Whitesnake's Greatest Hits

Whitesnake - Whitesnake's Greatest Hits ©1994 Geffen
1. Still Of The Night
2. Here I Go Again (radio Mix)
3. Is This Love
4. Love Ain't No Stranger
5. Looking For Love
6. Now You're Gone
7. Slide It In
8. Slow An' Easy
9. Judgement Day
10. You're Gonna Break My Heart Again
11. The Deeper The Love
12. Crying In The Rain
13. Fool For Your Loving
14. Sweet Lady Luck

If only… If only such a thing as a David Coverdale best-of collection existed, we could get a bunch of great songs - hit tunes from Deep Purple, Whitesnake, and his collaboration with Jimmy Page -and avoid the filler material which clogs this, Whitesnake’s best-of album. Out of fourteen tracks, only eight are worth a listen. At least they come in blocks so it isn’t necessary to hover your hand over the disc player’s skip button.

The disc begins promisingly, with one of Whitesnake’s hardest tracks, the kick-ass “Still Of The Night”. Aaaaarrrrrrgggghhhhh!!! Balls-out ‘80s cheese rock never sounded so good. Next up is the previously unreleased radio mix of “Here I Go Again”, which is normally another of Whitesnake’s hard-charging rockers; this take, however, has a decidedly different, more trebly sound than the album version. Chiming synths take the place of the roaring guitar licks at either end of the chorus, which definitely make the song more radio-friendly but also make me long for the original version. “Is This Love” is a cheesy ballad that is best appreciated as a nostalgia piece, soundtrack to one of the band’s hit video singles (Mmmm…Tawny Kitaen…). The boastful “Love Ain’t No Stranger” begins slowly but soon comes to life and swaggers down the street, intimidating wannabe studs in the likes of Poison and Warrant.

Next come two dull tracks. Like the last three tracks on the album, they’re by-the-numbers tunes. Nothing spectacular. Even the presence of renowned fretmaster Steve Vai on several cuts can’t turn these lumps into gems. Blah. Skip.

Here we go…the good stuff again. “Slide It In” is raunchy, sleazy, and has a cock-rock riff from hell. The same can be said for “Slow An’ Easy”, ‘cept it has lots more blues. Oooh baby. B.B. King shouldn’t’ve turned this one down. The next cut, “Judgement Day”, is another heavy song, slower and more menacing in tone than the rest. It is noteworthy for being at once the only truly good song with Steve Vai on guitar and last truly worthwhile track on the disc. Of slight worth is the next track, the album’s second power ballad, “The Deeper The Love”. If you have a cheese addiction, this will provide your fix. It doesn’t entirely suck…but it’s not that great, either. Once again, strictly by-the-numbers.

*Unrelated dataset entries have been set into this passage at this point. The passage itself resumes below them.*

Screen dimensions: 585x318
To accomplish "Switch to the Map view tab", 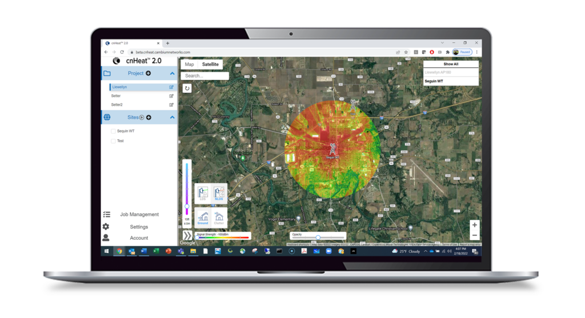I will tap(189, 65).
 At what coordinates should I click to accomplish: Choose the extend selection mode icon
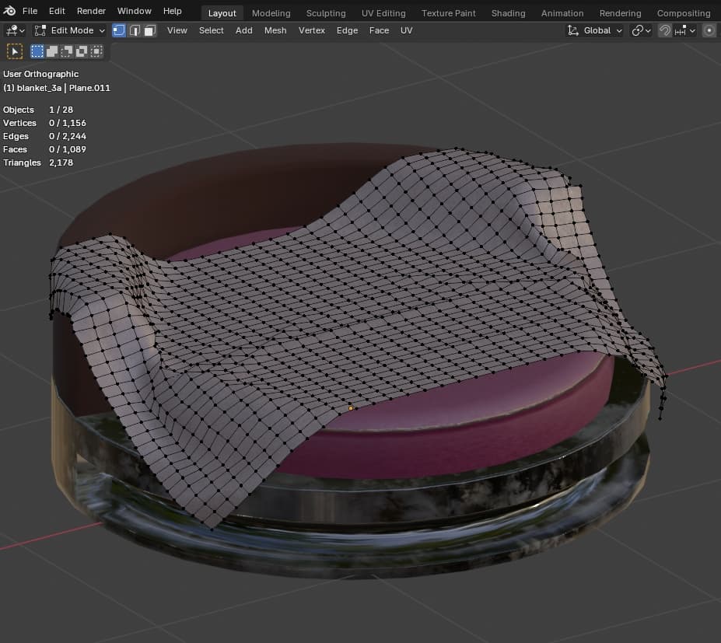[51, 51]
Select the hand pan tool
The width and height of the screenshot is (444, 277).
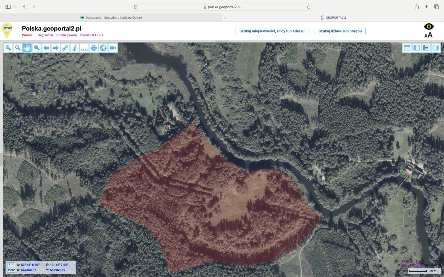click(27, 48)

Whitesnake’s Greatest Hits is for people who have fond memories of rockin’ out to the parent-annoying sounds emanating from their boomboxes in the days of mullets and Ronnie Raygun. It’s a deeply flawed album that will, hopefully, become unneeded with the advent of a Best Of David Coverdale collection; however, until that day comes, it still beats purchasing Slide It In, Whitesnake, and Slip Of The Tongue.